If Warwick the Kingmaker and Richard of Gloucester (better known as Richard III) were telling the truth, Edward IV was not the son of Richard Plantagenet, 3rd Duke of York by Cecily Neville, “the rose of Raby,” but was begotten upon that lady at Rouen by an archer named Blaybourne while Richard was several days march away from Rouen campaigning at Pontoise.

The issue of Edward IV’s legitimacy was revived, after more than 500 years, by a British television documentary, titled Britain’s Real Monarch, which aired in 2004 and which produced documentation from Rouen Cathedral to Richard Plantagenet’s absence during the relevant period.

The illegitimacy of Edward IV would have meant that the proper Yorkist successor to Richard was not Edward, but rather his younger brother George, Duke of “Drowned-in-a-Butt-of-Malmsey” Clarence.

Theoreticians of this sort of thing exclude female claimants from the hypothetical Clarentian Succession, as the possibility of female succession was a creation by Henry VIII, who by this theory was never king anyway.

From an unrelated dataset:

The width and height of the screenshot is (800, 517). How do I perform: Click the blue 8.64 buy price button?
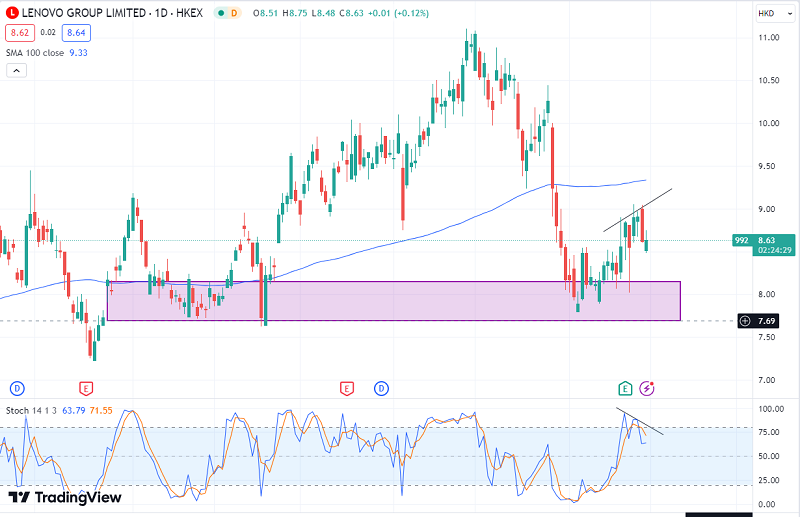pyautogui.click(x=75, y=32)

By their calculations, Michael Abney-Hastings, 14th Earl of Loudoun, who passed away recently in Australia, was the 19th successor to the British throne in descent from George I, former Duke of Clarence.

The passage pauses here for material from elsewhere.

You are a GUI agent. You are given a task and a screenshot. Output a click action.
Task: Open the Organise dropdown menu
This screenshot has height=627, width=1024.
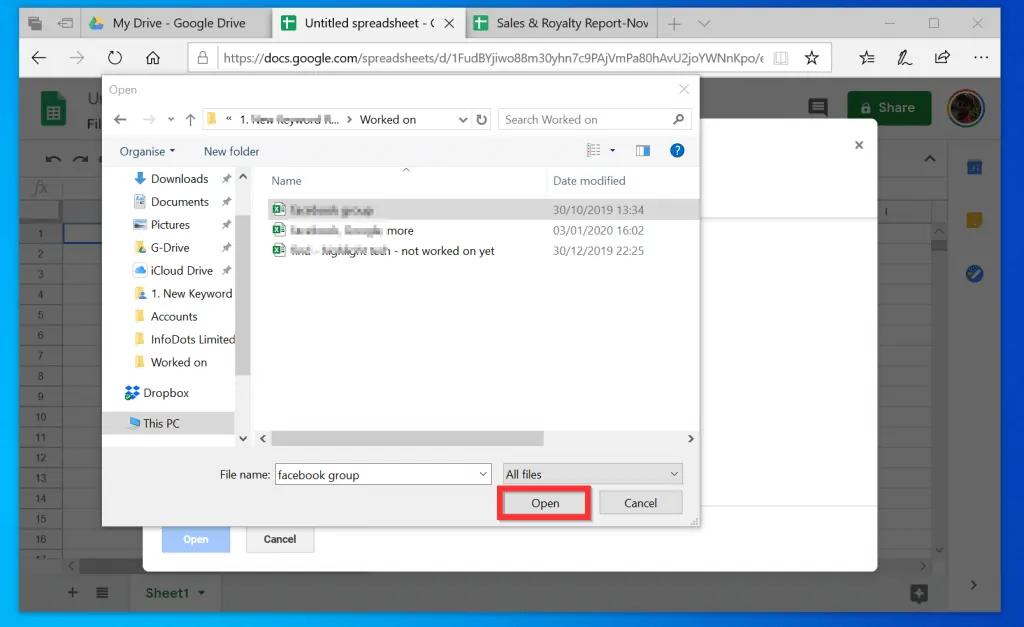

The Wagga Wagga Daily Advertiser published the royal obituary.

[The] heir to the British throne has died.

The 14th Earl of Loudoun and Jerilderie councillor Michael Abney-Hastings died on Saturday morning at the age of 69.

Mr Abney-Hastings is well known in the Jerilderie Shire but is most famous for the 2004 documentary Britain’s Real Monarch, which suggests he should be the King of England in place of Queen Elizabeth II. Mr Abney-Hastings had been battling a debilitating illness and had been in and out of hospital in the lead-up to his death.

But he continued to serve Jerilderie Shire Council to the end and council general manager Craig Moffitt yesterday paid tribute to the “much-loved guy”.

“It is very sad,” Mr Moffitt said.

“He was quite a character around the town.”

Mr Abney-Hastings was born in Sussex in 1942 and attended a private school in Yorkshire before moving to Jerilderie with his family.

His parents were Captain Walter Strickland Lord and the 13th Countess of Loudoun Barbara Abney-Hastings, making him the 14th Earl of Loudoun.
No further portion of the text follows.